**BRIEF**
Copy out the data below as written; omit any images.

**DATA FOR THE TASK**
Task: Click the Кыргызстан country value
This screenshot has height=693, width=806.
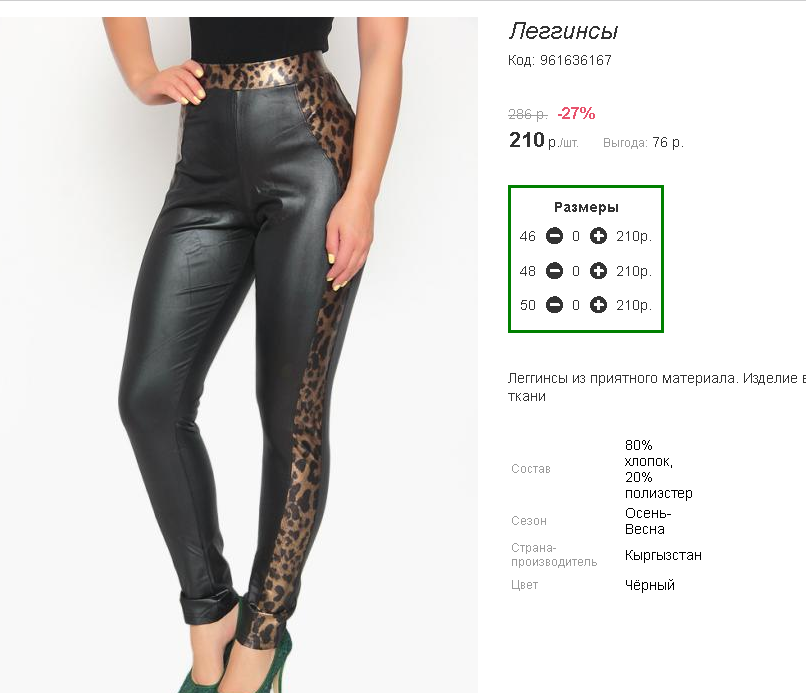Action: pyautogui.click(x=663, y=555)
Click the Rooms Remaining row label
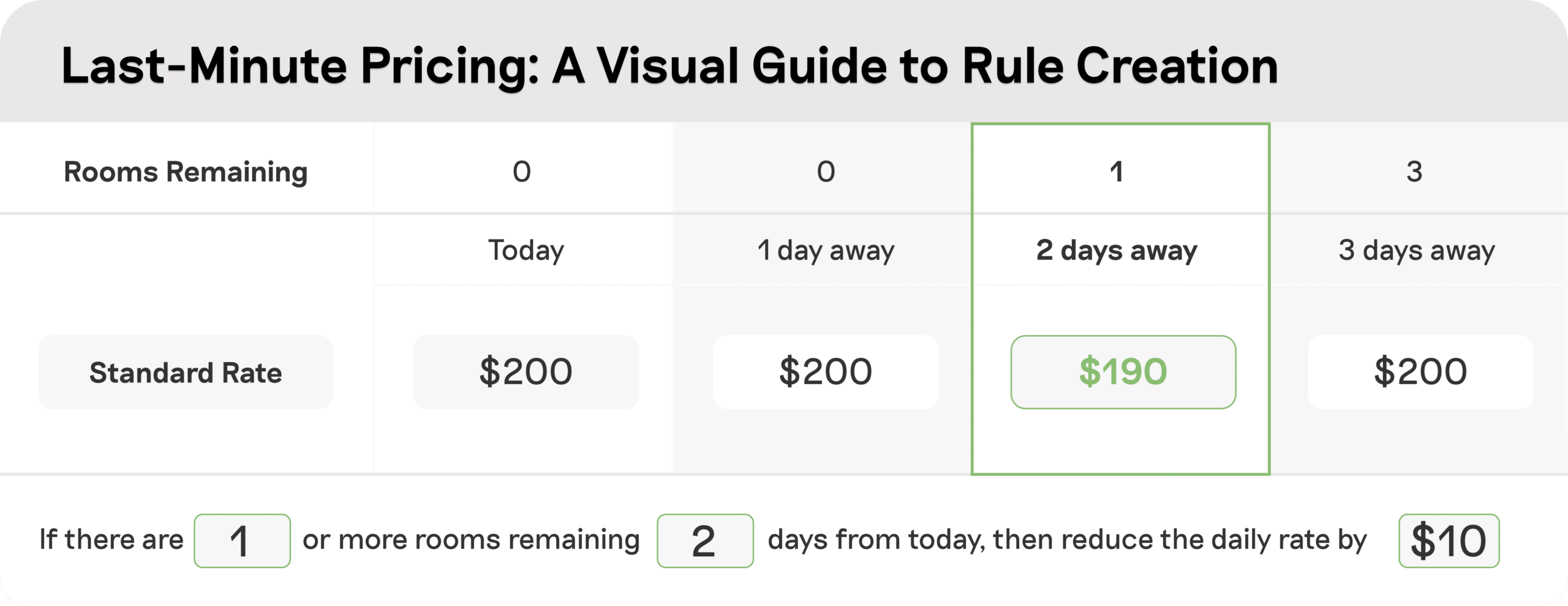The width and height of the screenshot is (1568, 606). pos(186,172)
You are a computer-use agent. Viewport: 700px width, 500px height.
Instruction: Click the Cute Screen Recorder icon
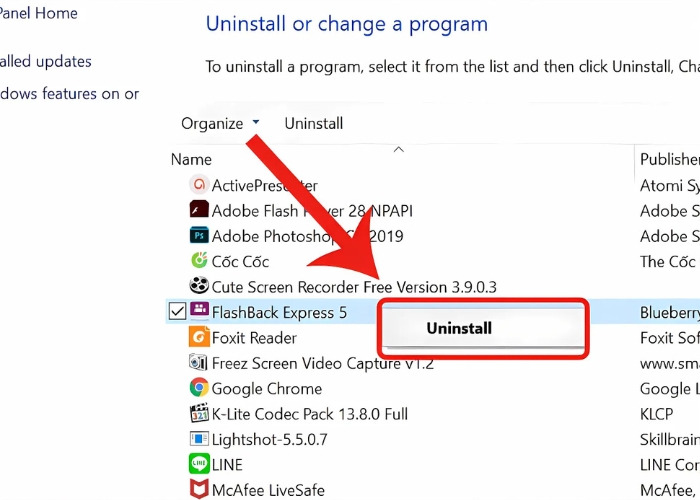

**SOLUTION TO THE PROBLEM**
Task: Click the Кыргызстан country value
This screenshot has height=693, width=806.
Action: pyautogui.click(x=663, y=555)
Click the Rooms Remaining row label
The width and height of the screenshot is (1568, 606). pos(186,172)
You are a computer-use agent. Viewport: 700px width, 500px height.
Instruction: Click the Cute Screen Recorder icon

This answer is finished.